* Aim of the exercise *
Retype the material word for word, from the line containing "Open the Form" through the end of the material, both ends included. Leave the pictures out.

* Records provided *
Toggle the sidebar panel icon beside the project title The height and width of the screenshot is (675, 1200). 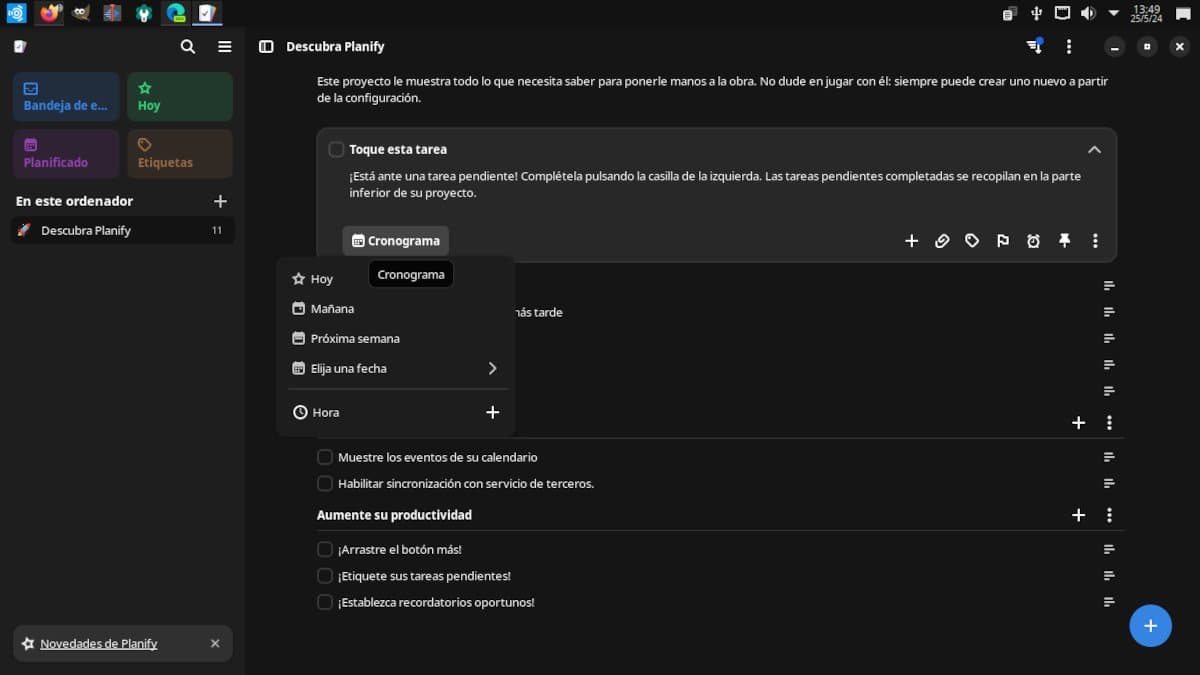(266, 47)
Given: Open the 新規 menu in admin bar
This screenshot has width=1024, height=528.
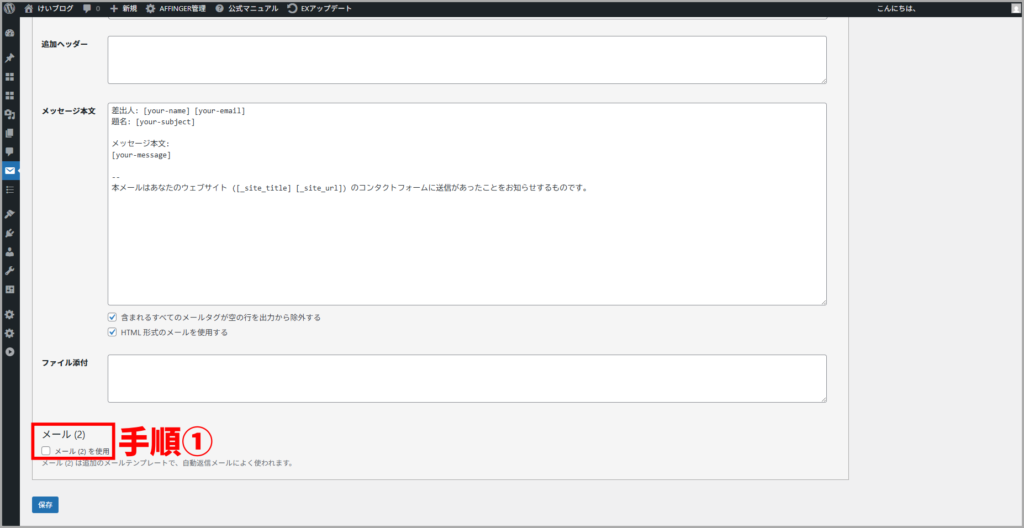Looking at the screenshot, I should point(122,8).
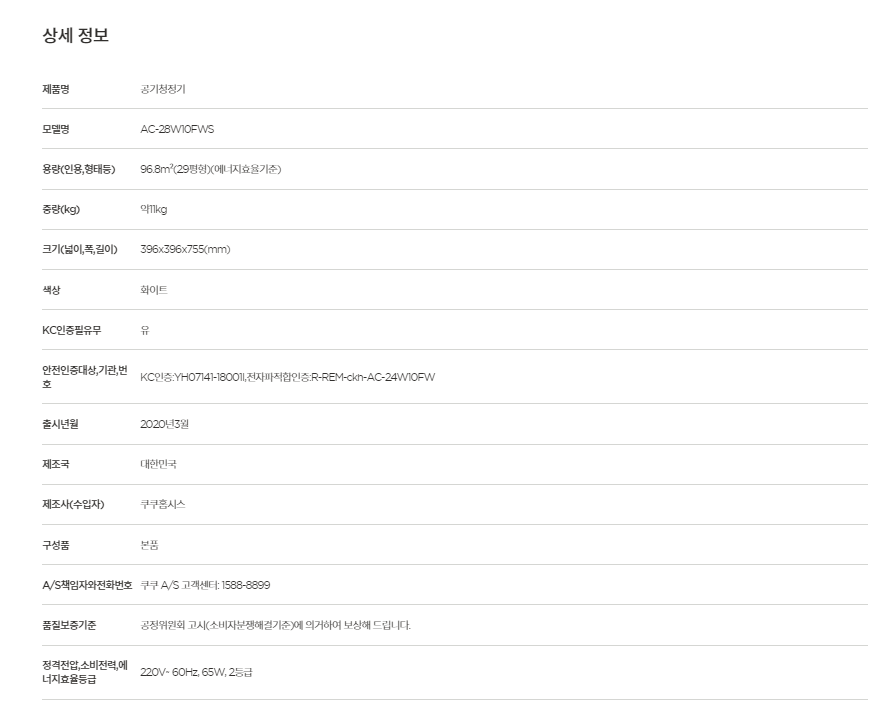
Task: Click the KC certification number YH07141-18001
Action: tap(209, 377)
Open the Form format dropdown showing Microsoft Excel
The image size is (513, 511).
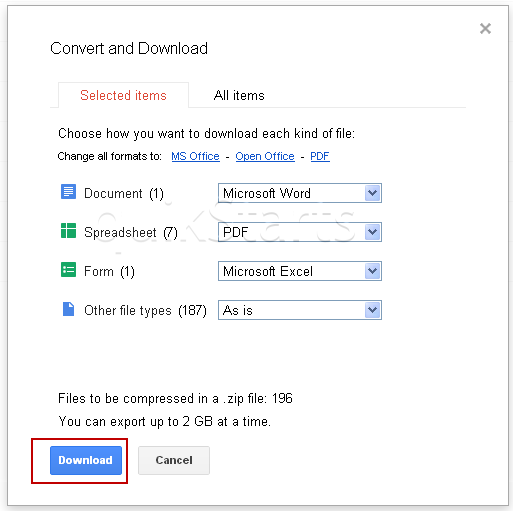click(300, 271)
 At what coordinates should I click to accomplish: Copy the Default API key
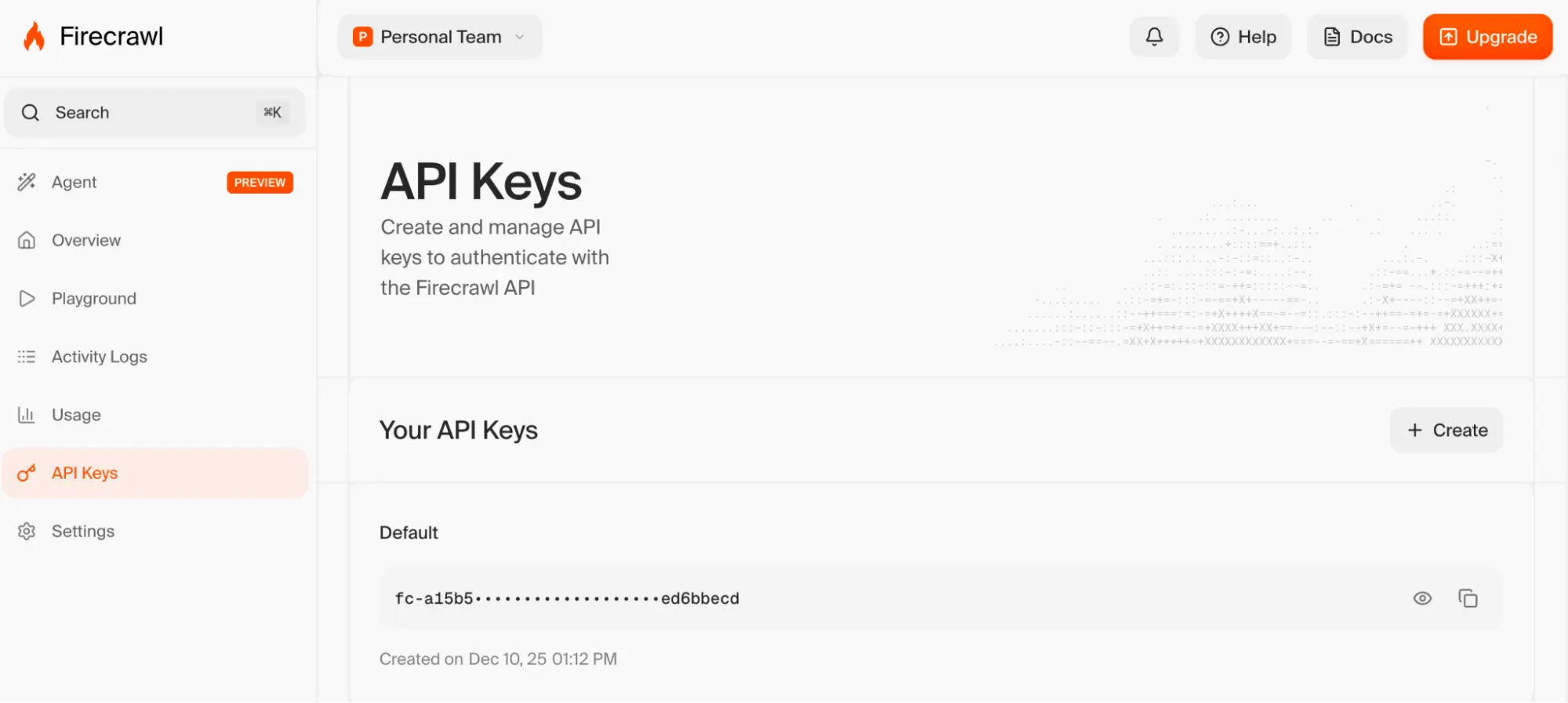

* Expected output *
Open the Form format dropdown showing Microsoft Excel
The image size is (513, 511).
click(300, 271)
 At what coordinates should I click to accomplish: Copy the Default API key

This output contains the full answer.